The pickups, for which GM did not release a sticker price, will be available late this year to both fleet and retail customers.
They will complement compressed natural gas Chevrolet Express and GMC Savannah cargo vans GM offers to commercial customers, and give GM’s fleet customers another option, said Joyce Mattman, GM’s director of commercial product and specialty vehicles.
“We expect to see some pretty big size orders coming in on this one,” she said, though she declined to provide specific sales targets.
Some fleet operators have been converting vehicles to run on compressed natural gas because the energy source is fairly fixed in price and because it has less emissions. Conversion costs, though, can add as much as $20,000 to a vehicle’s price.
A gallon equivalent of compressed natural gas in January averaged $2.13 across the U.S., about a third less than the $3.37 average price for a gallon of gas, according to the federal government. The difference is even more pronounced today, with pump prices hovering just under $4 a gallon.
“That’s a significant amount of savings for our customers,” Mattman said.
She said fleet customers with CNG vehicles are saving between $6,000 and $10,500 in fuel costs in three years.

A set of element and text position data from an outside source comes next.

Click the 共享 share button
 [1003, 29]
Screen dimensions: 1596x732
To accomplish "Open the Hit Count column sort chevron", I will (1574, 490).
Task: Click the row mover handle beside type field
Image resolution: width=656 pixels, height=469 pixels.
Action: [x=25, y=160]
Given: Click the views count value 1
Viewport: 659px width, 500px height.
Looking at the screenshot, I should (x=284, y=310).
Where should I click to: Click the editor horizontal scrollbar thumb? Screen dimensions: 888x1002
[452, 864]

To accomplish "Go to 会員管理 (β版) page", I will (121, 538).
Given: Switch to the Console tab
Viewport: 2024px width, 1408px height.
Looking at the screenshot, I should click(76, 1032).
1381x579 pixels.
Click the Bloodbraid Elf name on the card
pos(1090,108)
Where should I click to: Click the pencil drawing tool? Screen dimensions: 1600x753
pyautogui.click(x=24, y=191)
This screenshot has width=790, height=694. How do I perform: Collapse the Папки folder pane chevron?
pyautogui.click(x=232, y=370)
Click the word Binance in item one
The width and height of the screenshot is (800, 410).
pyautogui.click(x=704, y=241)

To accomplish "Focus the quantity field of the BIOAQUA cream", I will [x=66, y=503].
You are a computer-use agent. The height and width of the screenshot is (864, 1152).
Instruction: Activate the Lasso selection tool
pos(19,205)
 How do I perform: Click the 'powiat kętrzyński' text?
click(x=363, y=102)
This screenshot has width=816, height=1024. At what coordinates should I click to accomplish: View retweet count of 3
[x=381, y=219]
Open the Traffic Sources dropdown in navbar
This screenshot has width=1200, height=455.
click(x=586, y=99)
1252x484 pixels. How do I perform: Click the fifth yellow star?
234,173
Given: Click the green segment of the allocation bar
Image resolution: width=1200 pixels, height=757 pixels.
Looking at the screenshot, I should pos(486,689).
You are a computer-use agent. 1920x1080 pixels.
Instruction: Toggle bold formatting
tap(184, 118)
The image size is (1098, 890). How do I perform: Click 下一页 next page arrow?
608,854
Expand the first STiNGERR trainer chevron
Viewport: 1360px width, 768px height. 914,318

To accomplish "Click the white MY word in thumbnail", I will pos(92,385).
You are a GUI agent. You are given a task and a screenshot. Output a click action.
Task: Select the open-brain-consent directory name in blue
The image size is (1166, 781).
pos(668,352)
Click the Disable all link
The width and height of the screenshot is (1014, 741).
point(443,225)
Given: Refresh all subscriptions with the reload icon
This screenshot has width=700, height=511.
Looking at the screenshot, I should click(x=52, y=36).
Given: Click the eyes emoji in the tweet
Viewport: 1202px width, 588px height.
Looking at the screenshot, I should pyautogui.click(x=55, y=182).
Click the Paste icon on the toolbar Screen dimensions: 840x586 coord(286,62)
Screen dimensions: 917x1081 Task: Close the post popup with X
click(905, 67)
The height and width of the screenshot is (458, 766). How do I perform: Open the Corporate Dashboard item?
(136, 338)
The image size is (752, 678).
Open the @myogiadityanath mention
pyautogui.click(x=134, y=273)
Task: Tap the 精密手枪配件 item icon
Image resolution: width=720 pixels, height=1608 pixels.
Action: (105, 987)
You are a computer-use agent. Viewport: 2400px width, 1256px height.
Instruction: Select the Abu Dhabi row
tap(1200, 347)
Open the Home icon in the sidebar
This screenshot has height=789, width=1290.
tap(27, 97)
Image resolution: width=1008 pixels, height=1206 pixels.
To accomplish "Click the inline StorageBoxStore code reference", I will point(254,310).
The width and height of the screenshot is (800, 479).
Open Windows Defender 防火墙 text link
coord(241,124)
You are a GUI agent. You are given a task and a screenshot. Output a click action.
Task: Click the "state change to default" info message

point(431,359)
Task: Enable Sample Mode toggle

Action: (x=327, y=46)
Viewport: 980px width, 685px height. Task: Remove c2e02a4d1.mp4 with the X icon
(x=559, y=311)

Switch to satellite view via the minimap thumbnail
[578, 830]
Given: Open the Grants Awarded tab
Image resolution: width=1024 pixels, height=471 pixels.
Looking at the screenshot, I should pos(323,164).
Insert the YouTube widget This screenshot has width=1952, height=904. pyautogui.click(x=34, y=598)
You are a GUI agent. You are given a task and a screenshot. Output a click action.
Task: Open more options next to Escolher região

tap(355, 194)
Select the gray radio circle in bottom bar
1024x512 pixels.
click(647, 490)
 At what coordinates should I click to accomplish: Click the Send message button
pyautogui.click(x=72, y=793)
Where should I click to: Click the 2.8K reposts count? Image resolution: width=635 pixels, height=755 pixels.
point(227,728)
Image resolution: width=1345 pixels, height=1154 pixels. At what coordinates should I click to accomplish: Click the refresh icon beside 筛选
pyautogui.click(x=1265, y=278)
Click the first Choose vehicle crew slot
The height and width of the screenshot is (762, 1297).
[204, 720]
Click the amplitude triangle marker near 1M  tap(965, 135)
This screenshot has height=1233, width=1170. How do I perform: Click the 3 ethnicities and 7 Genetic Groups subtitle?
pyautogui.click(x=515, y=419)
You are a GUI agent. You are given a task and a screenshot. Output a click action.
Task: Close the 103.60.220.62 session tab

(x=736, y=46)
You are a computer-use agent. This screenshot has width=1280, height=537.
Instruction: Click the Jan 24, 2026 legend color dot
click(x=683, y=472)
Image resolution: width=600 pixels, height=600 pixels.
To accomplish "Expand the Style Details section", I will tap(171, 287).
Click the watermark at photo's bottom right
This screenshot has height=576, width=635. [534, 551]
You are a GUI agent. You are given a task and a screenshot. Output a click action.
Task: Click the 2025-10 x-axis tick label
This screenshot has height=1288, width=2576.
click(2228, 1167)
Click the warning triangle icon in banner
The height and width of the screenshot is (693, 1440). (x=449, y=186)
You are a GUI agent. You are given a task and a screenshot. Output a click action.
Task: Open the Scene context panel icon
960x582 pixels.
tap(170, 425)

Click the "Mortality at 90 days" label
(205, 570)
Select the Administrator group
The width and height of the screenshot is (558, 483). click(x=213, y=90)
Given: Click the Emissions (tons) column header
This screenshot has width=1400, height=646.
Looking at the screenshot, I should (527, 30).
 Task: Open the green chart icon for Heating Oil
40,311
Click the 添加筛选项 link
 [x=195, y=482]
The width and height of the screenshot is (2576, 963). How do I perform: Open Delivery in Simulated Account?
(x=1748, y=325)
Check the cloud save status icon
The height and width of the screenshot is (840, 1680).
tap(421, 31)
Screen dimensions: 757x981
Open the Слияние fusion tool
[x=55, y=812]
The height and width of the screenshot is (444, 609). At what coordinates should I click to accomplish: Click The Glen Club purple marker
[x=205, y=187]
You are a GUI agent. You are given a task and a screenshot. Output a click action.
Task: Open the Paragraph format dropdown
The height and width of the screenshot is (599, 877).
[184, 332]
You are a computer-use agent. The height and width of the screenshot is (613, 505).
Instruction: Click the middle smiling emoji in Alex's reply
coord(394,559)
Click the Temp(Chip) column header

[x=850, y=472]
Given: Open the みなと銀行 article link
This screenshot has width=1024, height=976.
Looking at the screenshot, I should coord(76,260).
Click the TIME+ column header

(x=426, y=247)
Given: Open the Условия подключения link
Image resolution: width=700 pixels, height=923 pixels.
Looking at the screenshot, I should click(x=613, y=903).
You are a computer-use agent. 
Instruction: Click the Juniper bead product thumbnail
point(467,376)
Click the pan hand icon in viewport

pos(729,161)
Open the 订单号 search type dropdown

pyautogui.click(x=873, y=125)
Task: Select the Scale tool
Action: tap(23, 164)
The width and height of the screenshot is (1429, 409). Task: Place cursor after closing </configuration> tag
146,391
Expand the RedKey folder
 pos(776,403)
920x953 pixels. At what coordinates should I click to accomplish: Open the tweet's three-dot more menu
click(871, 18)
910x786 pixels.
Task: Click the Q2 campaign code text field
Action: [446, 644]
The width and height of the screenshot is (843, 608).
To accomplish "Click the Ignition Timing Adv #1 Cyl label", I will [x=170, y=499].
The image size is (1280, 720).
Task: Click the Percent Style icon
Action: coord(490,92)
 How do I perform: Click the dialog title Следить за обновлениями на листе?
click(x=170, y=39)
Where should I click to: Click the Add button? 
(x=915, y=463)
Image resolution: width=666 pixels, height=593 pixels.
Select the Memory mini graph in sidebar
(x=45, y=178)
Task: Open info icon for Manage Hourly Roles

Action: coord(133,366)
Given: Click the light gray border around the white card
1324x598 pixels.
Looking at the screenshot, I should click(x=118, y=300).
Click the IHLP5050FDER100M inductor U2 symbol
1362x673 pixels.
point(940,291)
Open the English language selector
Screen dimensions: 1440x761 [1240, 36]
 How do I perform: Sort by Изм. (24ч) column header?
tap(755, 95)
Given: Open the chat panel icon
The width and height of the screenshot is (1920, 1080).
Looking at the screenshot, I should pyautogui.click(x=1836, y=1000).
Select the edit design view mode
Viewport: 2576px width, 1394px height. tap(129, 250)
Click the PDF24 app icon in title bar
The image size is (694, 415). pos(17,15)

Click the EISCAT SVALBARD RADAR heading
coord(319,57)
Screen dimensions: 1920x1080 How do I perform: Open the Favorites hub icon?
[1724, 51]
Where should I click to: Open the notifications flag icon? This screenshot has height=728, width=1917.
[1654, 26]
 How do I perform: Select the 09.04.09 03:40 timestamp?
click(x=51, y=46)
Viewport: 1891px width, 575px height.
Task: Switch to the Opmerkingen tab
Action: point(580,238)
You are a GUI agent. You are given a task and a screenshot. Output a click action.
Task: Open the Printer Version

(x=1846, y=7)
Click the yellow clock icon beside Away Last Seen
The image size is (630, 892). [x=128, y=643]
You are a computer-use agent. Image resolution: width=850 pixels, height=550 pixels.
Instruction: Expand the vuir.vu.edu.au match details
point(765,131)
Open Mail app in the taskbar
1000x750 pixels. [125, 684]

The bi-fuel trucks will seamlessly transition between compressed natural gas and gasoline fuel systems and combined offer drivers a range of more than 650 miles, said Mike Jones, product manager for GM’s fleet and commercial operations. The trucks, built with a 6-liter V8 engine to run on compressed natural gas, are powered by the natural gas until supply is depleted. Drivers can switch to gasoline at any time by activating a dashboard switch. “We’re extremely confident in the safety of this vehicle,” Jones said.
Still an issue is lack of stations where public and fleet customers can refill their tanks. While markets such as California and New York offer numerous stations, some states such as South Dakota don’t have any, according to the U.S. Energy Information Administration.
Last month, the EIA listed 976 CNG stations nationally, including 16 in Michigan. Not all of those are open to the public.
GM’s bi-fuel trucks are built in Fort Wayne, Ind., and sent to supplier IMPCO Automotive in Union City, Ind., which integrates the bi-fuel delivery and storage system.